▶ [SHORT PROBLEM]: Rewrite the material starting at the line containing "Locate an element on the screen. Image" and ending at the end of the material, swapping "screenshot" for "screen capture" and changing nothing else. Leave the pictures out.

>> start INPUT RECORDS

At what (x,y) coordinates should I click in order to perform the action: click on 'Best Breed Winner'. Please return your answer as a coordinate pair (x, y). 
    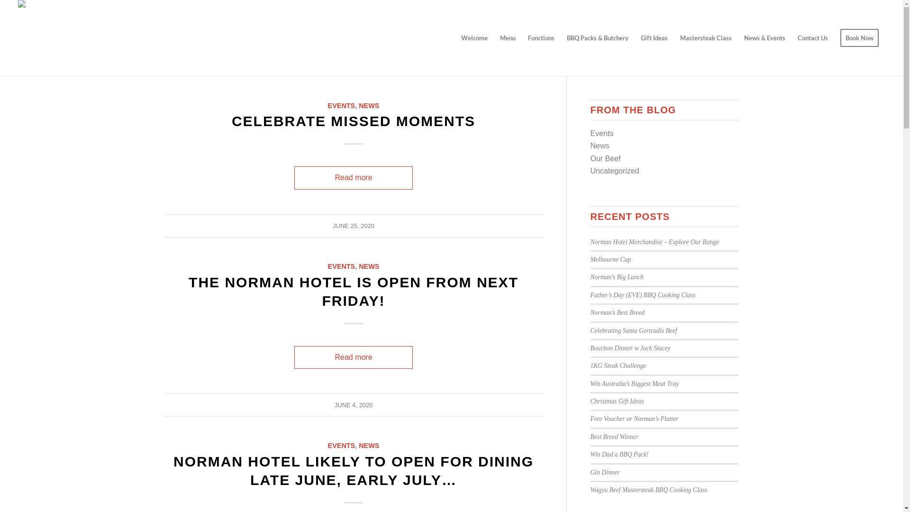
    Looking at the image, I should click on (614, 437).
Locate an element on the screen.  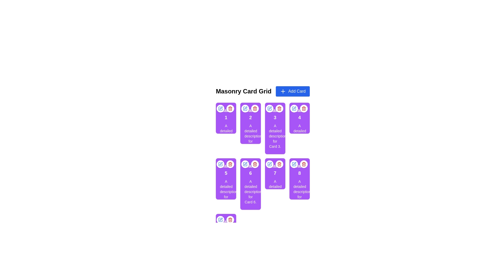
the trash bin icon button located at the top-right corner of the card to initiate a delete action is located at coordinates (255, 164).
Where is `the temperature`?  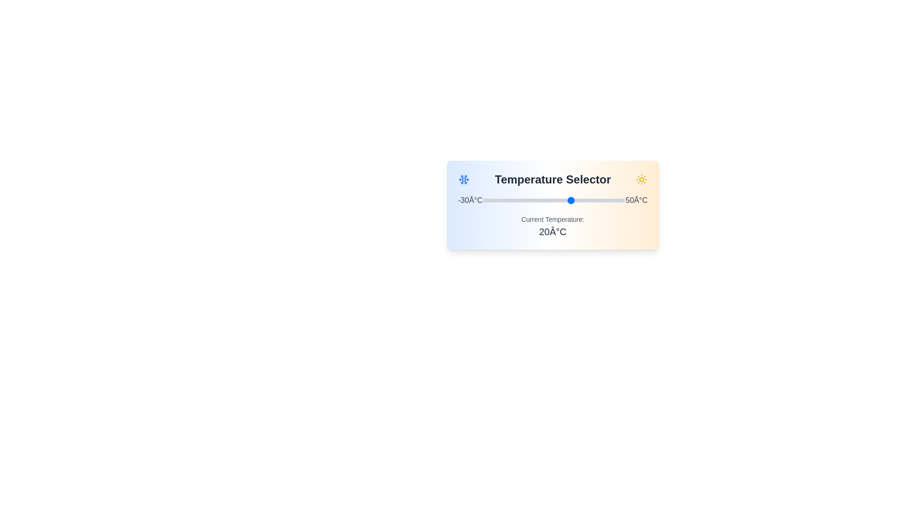 the temperature is located at coordinates (594, 200).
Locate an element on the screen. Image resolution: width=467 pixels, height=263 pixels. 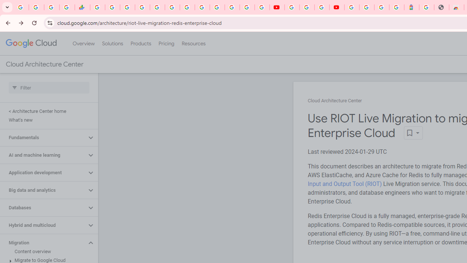
'Solutions' is located at coordinates (112, 43).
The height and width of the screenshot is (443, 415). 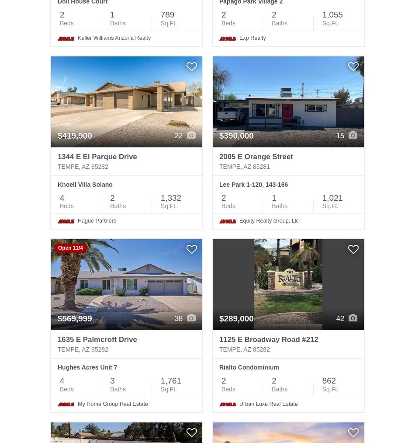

>> end INPUT RECORDS

▶ [COMPLETE OUTPUT]:
Locate an element on the screen. Image resolution: width=467 pixels, height=263 pixels. 
'Solutions' is located at coordinates (112, 43).
The height and width of the screen capture is (443, 415). 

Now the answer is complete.